Thomas Sowell recently wrote a very candid column that sounded his (and echoed many others') genuine anger at the Democrat's judicial obstructionism and the Republicans almost willful inability to do anything about it. I mean, it's been one defeat after another. First the filibusters of highly-qualified men and women who were punished for their supposed (and, in some cases, genuinely-held) views and not being judged on their abilities as jurists. Then the Republicans long non-campaign against the obstructionism, during which Bill Frist threatened endlessly to invoke the "nuclear option". Indeed, Frist was able to keep the conversation on the "nuclear option" going for so long that the left had time to organize and mount a media campaign against it.

Then came the "Gang of Fourteen"'s deal to avert the "nuclear option". In this episode, seven brave Senators from each party broke from the ranks to the middle (if you believe the conventional media's portrayal) - led by one of the only Republican that the mainstream media likes, John McCain, but only because he's continually putting his thumb in his own party's eye - and brokered a deal to, well, to not use the filibuster again....unless we really, really need to, to block someone we really, really don't like (this being the Democrat's side of the deal). And in exchange the Republicans got floor votes on, like, three nominees that should have had floor votes in the first place.
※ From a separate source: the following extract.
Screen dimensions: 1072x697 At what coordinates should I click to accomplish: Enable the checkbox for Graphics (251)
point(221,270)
Of course, this deal does nothing for eminently qualified nominee Miguel Estrada who withdrew his name after twisting in the wind for two years for being, what? Too Hispanic? (I thought that would be a good thing. You know, diversity.) Not having a paper trail? Having the cojones to be a conservative Hispanic? It's still not clear.
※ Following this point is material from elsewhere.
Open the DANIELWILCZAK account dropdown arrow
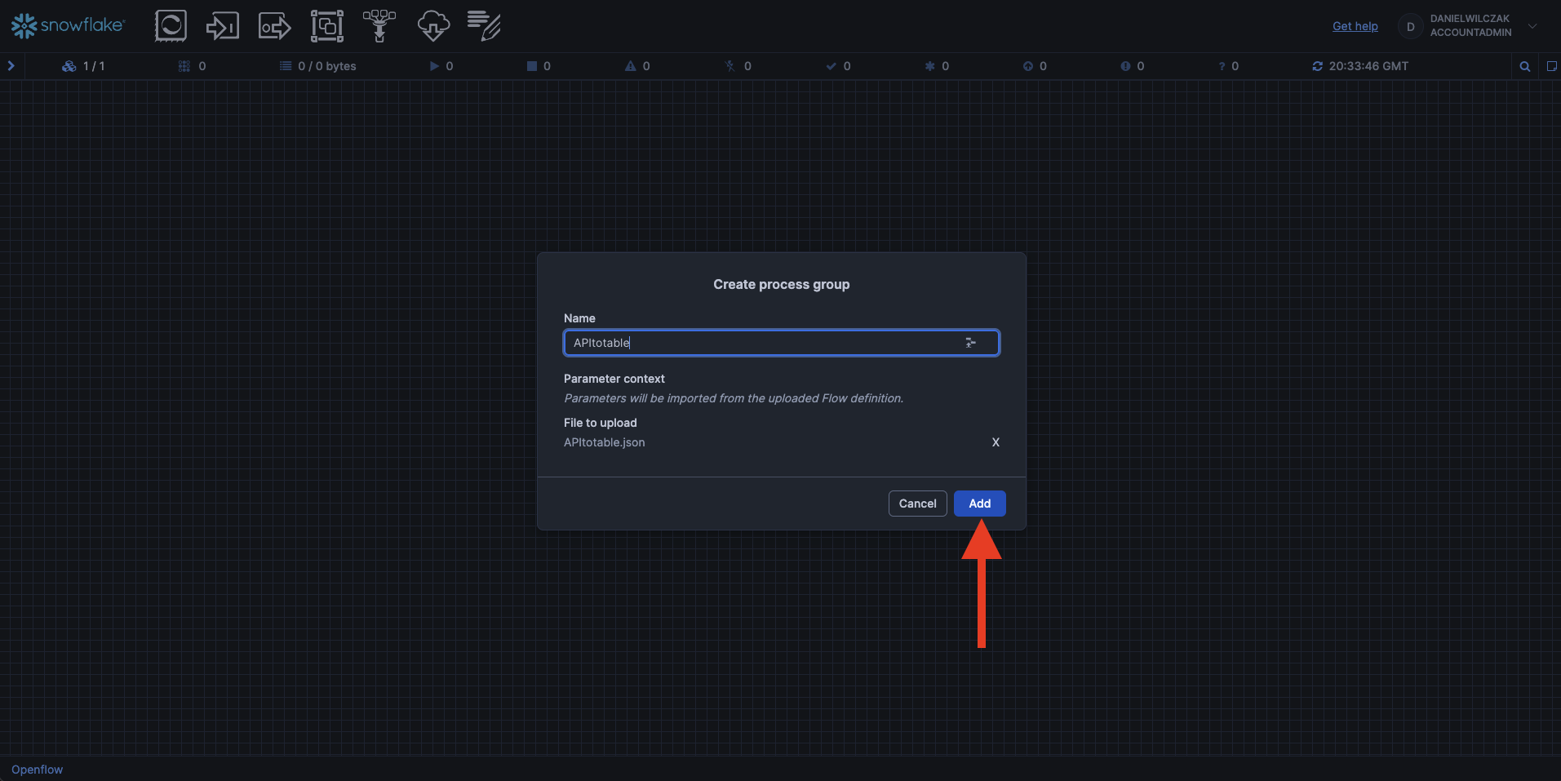 (x=1532, y=26)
And, I can't let pass without comment (as others have already commented) the revulsion I feel upon hearing Ted Kennedy's thoughts on the judicial nomination process. For those of you that don't recall, Ted Kennedy is basically the reason that Robert Bork's surname is now a verb denoting an unfair, often scurrilous, attack against a presidential nominee. Back in 1987 Ted Kennedy launched his almost instantaneous attack on what he called "Robert Bork's America", an America where abortions will be relegated to back alleys, blacks and whites will return to separate lunch counters, the sun won't shine any more, birds will stop singing. You get the picture. All bad things. Kennedy offered not one passage of Bork's writings, not one public statement, nothing in Bork's considerable "paper trail", not one shred of evidence, much less proof, that Bork held anything even remotely close to such views. And yet that fat windbag still sits in the Senate, and Robert Bork commutes to and from the AEI building, working in relative obscurity, instead of on the High Court on which he was eminently qualified to sit.

By the way, all the usual suspects in a confirmation fight, People for the American Way, Alliance for Justice, NARAL, et al., swear that they won't automatically oppose any nominee sent to the Senate by Bush. Yeah, and if you believe that insert your favorite joke implying massive gullibility here. While they all say they won't, as a matter of course, oppose any nominee, they've been buying up domain names like: stopgonzales.com, stopluttig.com, stopalito.com, and stopgarza.com. And not content with merely (perhaps) using these domains to launch websites designed to coordinate effort to defeat potential Bush nominees, they've also bought up domains like: confirmgonzales.com, confirmluttig.com, confirmalito.com, and confirmgarza.com. Now, why would they do such a thing? Perhaps they weren't lying when they said they might support a Bush nominee. Yeah, and if you believe that insert your favorite joke implying massive gullibility here.

I really hope that George Bush has the same kind of courage in making these choices as he's shown in fighting the Islamists. I really do. I hope he realizes that they are going to attack and put through the meat grinder any nominee he sends up, and so you might as well get one up there you want.

The Democrats aren't going to like you or praise you, no matter what you do. So, screw 'em! No matter whose name gets sent up, they're going to be an "extremist", someone out of "Bork's America (a place, which if it did exist as Ted Kennedy described it, certainly doesn't now). And when it's the Democrats' turn to govern again, they will not hesitate to nominate and confirm another Breyer or Ginsburg. And they certainly aren't going to pull out any stops to derail your nominee, so pick a good one! This is too important to screw up.